Most people use Claude like a glorified search engine. Ask a question, skim the answer, move on. That's the surface. Underneath it, there's a set of capabilities most developers haven't touched yet, and some of them will genuinely change how you work.
Here are 7 things Claude can do that most people don't know about or use.
1. Think through hard problems before answering
Claude's extended thinking mode lets it pause and reason step by step before giving you an answer. Instead of a quick response based on pattern matching, it works through the problem the same way a developer would: breaking it apart, checking assumptions, catching edge cases, and then responding.
This is particularly useful for debugging logic errors, designing system architecture, or working through tricky algorithm problems. The thinking is visible in the response, so you can follow the reasoning, not just accept the conclusion.
If you've been getting shallow answers to complex questions, you're probably not giving Claude the signal that it should slow down and think. Being explicit helps: "Think through this carefully before answering" or framing the problem as a multi-step challenge.
2. Read your entire codebase at once
Claude supports a 200,000-token context window. That's roughly 150,000 words, or the equivalent of several large source files at once. In practice, it means you can paste in an entire backend, a full migration history, or a set of interdependent modules and ask Claude to reason across all of it.
This isn't useful just for question-answering. Where it really shines is understanding unfamiliar codebases. Drop in a service you've inherited, describe what you're trying to change, and let Claude trace the dependencies and surface the parts that actually matter.
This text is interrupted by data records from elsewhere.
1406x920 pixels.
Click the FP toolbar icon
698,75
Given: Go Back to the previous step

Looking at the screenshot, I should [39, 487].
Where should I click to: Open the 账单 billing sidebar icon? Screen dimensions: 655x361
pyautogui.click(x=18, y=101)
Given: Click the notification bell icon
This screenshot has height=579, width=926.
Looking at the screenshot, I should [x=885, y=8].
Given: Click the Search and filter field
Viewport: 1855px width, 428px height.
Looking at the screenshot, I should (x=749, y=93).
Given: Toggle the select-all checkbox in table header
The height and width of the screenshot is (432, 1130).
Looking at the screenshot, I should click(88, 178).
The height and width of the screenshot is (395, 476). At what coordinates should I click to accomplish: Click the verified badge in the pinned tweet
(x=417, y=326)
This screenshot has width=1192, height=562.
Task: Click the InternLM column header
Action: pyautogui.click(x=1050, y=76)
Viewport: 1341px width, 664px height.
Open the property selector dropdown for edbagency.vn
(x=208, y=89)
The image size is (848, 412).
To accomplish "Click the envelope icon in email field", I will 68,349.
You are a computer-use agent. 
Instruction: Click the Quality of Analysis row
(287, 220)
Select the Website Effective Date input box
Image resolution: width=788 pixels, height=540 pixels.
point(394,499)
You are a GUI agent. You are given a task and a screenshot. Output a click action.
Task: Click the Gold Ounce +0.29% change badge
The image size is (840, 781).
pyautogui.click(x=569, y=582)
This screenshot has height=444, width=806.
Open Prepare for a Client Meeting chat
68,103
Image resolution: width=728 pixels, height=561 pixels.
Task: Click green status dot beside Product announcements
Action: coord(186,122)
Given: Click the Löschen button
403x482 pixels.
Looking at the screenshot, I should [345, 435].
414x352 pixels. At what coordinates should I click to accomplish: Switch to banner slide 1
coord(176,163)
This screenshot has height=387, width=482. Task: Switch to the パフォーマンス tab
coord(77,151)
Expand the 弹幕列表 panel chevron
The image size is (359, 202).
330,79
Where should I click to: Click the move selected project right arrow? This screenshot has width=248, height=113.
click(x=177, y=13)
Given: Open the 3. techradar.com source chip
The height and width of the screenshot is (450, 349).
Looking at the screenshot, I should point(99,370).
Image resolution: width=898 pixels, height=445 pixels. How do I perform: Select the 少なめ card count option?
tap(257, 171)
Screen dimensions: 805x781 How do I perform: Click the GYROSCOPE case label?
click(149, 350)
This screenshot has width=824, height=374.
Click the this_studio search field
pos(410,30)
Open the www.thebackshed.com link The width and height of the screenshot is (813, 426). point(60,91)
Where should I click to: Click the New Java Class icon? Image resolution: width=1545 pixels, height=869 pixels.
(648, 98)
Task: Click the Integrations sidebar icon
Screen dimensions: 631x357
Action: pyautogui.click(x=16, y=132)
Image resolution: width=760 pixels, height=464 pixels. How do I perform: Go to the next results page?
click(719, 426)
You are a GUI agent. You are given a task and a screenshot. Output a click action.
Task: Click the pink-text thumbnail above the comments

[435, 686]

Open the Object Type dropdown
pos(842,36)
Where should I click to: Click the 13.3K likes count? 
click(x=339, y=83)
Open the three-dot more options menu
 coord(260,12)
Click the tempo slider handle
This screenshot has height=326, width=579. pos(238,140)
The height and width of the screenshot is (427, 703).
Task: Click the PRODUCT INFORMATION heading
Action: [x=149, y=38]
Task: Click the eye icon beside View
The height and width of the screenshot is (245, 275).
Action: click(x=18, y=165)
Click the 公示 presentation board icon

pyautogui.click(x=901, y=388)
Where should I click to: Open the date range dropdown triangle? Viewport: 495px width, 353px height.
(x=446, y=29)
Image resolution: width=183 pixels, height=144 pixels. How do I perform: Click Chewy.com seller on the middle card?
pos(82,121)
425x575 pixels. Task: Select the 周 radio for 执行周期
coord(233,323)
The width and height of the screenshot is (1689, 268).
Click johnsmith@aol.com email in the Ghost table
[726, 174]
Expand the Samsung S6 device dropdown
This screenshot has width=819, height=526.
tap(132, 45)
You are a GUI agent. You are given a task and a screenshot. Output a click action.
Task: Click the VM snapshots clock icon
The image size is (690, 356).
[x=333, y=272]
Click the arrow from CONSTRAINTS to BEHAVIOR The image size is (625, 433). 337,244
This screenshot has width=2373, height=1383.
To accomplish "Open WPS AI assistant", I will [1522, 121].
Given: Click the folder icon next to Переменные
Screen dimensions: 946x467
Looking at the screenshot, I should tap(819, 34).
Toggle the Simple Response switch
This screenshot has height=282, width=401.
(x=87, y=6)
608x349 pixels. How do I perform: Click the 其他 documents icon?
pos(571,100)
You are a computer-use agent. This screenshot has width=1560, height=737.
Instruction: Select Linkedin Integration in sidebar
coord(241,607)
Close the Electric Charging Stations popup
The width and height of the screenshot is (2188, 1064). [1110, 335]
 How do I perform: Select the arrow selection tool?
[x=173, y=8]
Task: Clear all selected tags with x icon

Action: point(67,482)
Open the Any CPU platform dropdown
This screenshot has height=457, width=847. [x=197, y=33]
Most AI tools force you to chunk your code and lose context between requests. Claude holds it all together.
3. Analyze screenshots and turn them into code
Claude understands images. Hand it a screenshot of a UI, a mockup, a diagram, or a database schema drawn on a whiteboard and it can describe what it sees, identify patterns, and generate working code to match.
This is particularly useful for design-to-code workflows. Share a Figma screenshot or a screen recording of a broken UI, and Claude can produce a layout that matches it, point to where the CSS is likely off, or suggest what the component structure should look like.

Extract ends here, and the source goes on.